(begin)

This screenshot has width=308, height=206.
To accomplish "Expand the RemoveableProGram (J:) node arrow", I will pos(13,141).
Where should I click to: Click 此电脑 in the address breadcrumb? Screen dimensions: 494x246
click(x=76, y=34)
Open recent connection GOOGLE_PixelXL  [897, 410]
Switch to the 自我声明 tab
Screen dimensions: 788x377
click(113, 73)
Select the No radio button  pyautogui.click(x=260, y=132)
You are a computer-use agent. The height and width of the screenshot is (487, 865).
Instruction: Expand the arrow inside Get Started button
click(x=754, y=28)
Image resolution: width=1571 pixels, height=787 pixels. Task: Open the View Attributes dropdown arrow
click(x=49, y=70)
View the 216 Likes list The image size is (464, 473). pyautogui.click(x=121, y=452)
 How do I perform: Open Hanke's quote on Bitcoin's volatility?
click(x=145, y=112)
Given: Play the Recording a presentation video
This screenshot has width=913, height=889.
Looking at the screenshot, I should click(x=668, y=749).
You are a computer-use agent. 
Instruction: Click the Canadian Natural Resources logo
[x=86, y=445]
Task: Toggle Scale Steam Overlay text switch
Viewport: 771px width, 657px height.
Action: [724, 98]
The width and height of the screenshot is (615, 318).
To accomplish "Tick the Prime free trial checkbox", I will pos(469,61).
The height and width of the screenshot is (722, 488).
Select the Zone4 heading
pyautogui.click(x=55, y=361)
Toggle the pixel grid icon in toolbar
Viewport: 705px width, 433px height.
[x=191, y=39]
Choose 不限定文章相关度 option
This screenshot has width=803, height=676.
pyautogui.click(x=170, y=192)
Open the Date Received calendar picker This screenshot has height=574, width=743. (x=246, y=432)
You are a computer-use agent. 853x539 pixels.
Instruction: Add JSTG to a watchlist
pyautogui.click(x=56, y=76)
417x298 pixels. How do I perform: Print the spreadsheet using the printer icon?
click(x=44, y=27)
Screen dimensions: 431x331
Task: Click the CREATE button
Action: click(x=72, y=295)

(end)

Copy the rows above verbatim, from the line with "You are a computer-use agent. The" to the line with "Open the Date", including both of those lines.

Solution to this task:
You are a computer-use agent. The height and width of the screenshot is (487, 865).
Instruction: Expand the arrow inside Get Started button
click(x=754, y=28)
Image resolution: width=1571 pixels, height=787 pixels. Task: Open the View Attributes dropdown arrow
click(x=49, y=70)
View the 216 Likes list The image size is (464, 473). pyautogui.click(x=121, y=452)
 How do I perform: Open Hanke's quote on Bitcoin's volatility?
click(x=145, y=112)
Given: Play the Recording a presentation video
This screenshot has width=913, height=889.
Looking at the screenshot, I should click(x=668, y=749).
You are a computer-use agent. 
Instruction: Click the Canadian Natural Resources logo
[x=86, y=445]
Task: Toggle Scale Steam Overlay text switch
Viewport: 771px width, 657px height.
Action: [724, 98]
The width and height of the screenshot is (615, 318).
To accomplish "Tick the Prime free trial checkbox", I will pos(469,61).
The height and width of the screenshot is (722, 488).
Select the Zone4 heading
pyautogui.click(x=55, y=361)
Toggle the pixel grid icon in toolbar
Viewport: 705px width, 433px height.
[x=191, y=39]
Choose 不限定文章相关度 option
This screenshot has width=803, height=676.
pyautogui.click(x=170, y=192)
Open the Date Received calendar picker This screenshot has height=574, width=743. (x=246, y=432)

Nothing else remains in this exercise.